Abstract

In K/BxN mice, anti-glucose-6-phosphate isomerase (G6PI) IgG antibodies (Abs) cause joint-specific inflammation and destruction. Anti-G6PI Abs are also present in humans with inflammatory arthritis, especially among patients with rheumatoid arthritis (RA). A contributing factor to the induction of such autoantibodies may be upregulated expression of the corresponding antigen G6PI in affected tissues and/or increased levels of G6PI in the circulation. To determine G6PI levels and the presence of free G6PI and/or G6PI-containing immune complexes in sera and synovial fluids (SF) of patients with different arthritides, serum and SF obtained concomitantly from 91 clinically well-defined arthritis patients were assessed in a blinded manner for G6PI enzymatic assay and for G6PI protein concentration by ELISA. Sera and SF from patients with immune-based inflammatory arthritis contained significantly higher levels of G6PI enzymatic activity compared to sera or SF from patients with non-immune-based inflammatory arthritis or healthy controls.

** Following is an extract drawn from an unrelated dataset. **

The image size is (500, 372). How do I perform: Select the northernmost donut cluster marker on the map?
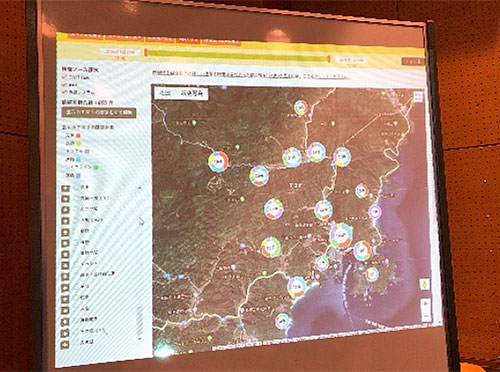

In addition, significantly higher levels of total G6PI protein concentration (including both enzymatically active and inactive forms) were present in sera of RA patients vs. those with other immune-based or non-immune-based inflammatory arthritis.G6PI in sera and SF were present both as G6PI-containing immune complexes and as free G6PI, with the majority of free G6PI existing as tetramers with lesser amounts of dimers and monomers. Levels of G6PI enzymatic activity in the sera of most immune-based inflammatory arthritis patients are elevated and may reflect ongoing inflammation and cell destruction. The high serum levels of enzymatically inactive forms of G6PI in RA relative to those in other arthritic diseases are partially due to G6PI-containing immune complexes, a portion of which also contains C1q. Overall, our study supports the notion that elevated G6PI levels present in patients with immune-based inflammatory arthritis may contribute to elevated levels of anti-G6PI Abs and G6PI/anti-G6PI immune complexes. This, in turn, may trigger production of proinflammatory cytokines and perpetuate the inflammatory process.